What you see in Shyamala Harris’s trajectory, for one, is an alignment with those who were struggling for justice and freedom in the Black freedom movement. That was a different trajectory. My mother came the very same year as Kamala Harris’ mother, on a scholarship also, to get a PhD on the East Coast.

That particular generation of immigrants who came as students is distinct from other histories I’ve written about, such as the peddlers who came to the South and the ship jumpers who settled in the Northeast. Because throughout the Asian exclusion era to the present, there has always been an exception allowing students to come from India to the US to study. That’s the way that Kamala Harris’s mother came here, that’s the way that my own mother came here in 1958.

And what’s unique about that specific generation that Kamala Harris’s mother was part of, was that the late 60s and early 1970s were a moment in which not only was the civil rights movement and the Black Power movement unfolding here in the United States, but those movements very much saw themselves in connection with anti-colonial movements across the world. The graduate students who were here from what was then called the Third World, including India, were connecting to Black and indigenous struggles here also through the lens of a Third World anti-colonial internationalism.

That was the arena that my mother was part of as a graduate student and then as a young professor who was teaching graduate students from all over the decolonising world, and my sense is that Shyamala Harris was also in circles where the Black freedom struggle and the struggle of indigenous peoples in the US were seen as part of a global anti-colonial struggle.

What are your thoughts on anti-blackness and racism back in India? How do Bengalis and Indians continue to be racist towards those of African origin in India, given this context of global anti-colonial solidarity?

The numerous incidents over the last decade of racial violence against African students and immigrants in India are really shocking. In the US, one of the one of the most important interventions in the current conversation among South Asian Americans is about how to become better allies or how to work in solidarity with African Americans. There’s a very important imperative that’s been put on the table by Dalit activists in the US arguing rightly that the process of becoming an ally or working in solidarity with African Americans against US anti-blackness has to start by unpacking and confronting casteism and colourism within our own diaspora communities.

How does your research contextualise this present moment we’re in?

It’s important for us to understand the past so that we can best work in the present to build a more just, humane and sustainable future. Even though my work on this project is looking backward in time, it is, in this sense, very much about the present and the future.

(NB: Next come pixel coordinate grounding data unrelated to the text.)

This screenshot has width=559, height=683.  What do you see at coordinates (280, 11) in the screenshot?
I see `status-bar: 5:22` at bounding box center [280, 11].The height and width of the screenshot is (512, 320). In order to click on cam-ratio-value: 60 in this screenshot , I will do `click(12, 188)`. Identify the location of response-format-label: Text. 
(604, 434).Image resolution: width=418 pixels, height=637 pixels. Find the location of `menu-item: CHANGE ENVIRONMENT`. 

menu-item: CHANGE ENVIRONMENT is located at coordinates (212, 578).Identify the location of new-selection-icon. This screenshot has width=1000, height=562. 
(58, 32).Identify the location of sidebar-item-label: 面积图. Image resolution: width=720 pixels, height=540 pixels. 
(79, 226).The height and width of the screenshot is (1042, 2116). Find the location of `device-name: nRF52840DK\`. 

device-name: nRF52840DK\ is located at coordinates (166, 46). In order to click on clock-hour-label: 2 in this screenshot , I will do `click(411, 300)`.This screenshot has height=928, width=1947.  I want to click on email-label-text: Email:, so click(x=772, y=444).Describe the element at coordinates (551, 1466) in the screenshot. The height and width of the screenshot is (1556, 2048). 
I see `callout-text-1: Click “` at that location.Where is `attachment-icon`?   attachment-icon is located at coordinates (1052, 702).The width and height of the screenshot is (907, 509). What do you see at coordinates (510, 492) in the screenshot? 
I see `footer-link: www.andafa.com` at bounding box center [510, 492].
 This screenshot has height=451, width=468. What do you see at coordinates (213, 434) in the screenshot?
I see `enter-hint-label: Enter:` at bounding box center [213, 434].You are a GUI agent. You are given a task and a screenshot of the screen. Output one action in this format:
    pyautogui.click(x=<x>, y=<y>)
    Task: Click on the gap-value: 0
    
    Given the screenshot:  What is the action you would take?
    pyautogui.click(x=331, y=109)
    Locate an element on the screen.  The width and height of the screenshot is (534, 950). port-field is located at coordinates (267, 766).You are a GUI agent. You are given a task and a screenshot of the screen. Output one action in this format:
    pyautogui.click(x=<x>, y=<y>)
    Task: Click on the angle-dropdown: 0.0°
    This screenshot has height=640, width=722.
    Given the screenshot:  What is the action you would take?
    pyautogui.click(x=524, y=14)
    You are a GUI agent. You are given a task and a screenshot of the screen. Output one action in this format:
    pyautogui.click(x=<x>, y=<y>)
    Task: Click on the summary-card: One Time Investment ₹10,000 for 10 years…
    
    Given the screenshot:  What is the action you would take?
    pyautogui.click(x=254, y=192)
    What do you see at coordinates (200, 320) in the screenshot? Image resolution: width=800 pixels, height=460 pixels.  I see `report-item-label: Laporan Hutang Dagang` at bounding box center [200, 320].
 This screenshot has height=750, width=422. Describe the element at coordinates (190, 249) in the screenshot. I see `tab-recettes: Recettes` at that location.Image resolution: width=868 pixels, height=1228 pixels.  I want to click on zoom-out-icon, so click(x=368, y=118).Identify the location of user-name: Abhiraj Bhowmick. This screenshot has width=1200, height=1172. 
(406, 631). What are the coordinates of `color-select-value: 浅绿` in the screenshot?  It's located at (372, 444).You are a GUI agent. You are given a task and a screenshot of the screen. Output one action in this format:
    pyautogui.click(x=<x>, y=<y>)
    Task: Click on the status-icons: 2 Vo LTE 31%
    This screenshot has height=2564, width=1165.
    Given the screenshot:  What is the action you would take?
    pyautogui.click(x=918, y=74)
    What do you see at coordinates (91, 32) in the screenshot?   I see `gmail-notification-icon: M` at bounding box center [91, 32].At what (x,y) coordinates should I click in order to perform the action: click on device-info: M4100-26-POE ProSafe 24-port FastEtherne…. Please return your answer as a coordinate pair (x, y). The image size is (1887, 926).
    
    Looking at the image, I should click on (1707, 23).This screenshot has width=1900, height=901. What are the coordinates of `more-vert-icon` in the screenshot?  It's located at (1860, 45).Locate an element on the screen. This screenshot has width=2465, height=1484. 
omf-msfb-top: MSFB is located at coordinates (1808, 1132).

Rather than spending our energy as South Asian Americans trying to achieve national inclusion, we have to understand exactly what we are trying to include ourselves in. What are the historical and ongoing injustices of the nation within which we want to be included? And when our horizon goes beyond national inclusion, beyond wanting to assimilate into the United States as it currently exists, when our horizon, rather, is the horizon of those who are struggling for justice here, for a reckoning with United States past and present inequalities, and envisioning a different kind of society here ... that is the horizon toward which I would hope more South Asian Americans raise their vision.

I believe that’s the horizon that my grandmother would have wanted me to be reaching toward here in the US. My grandmother, who, along with other women of her generation, gathered and burned British goods in the streets, sang songs to shame the Indian police officers who were helping to keep Indian political prisoners in British jails... I would like to think that she’d want me not simply to seek inclusion in the US as it is, but to join with those who are fighting for a more just United States and more just world.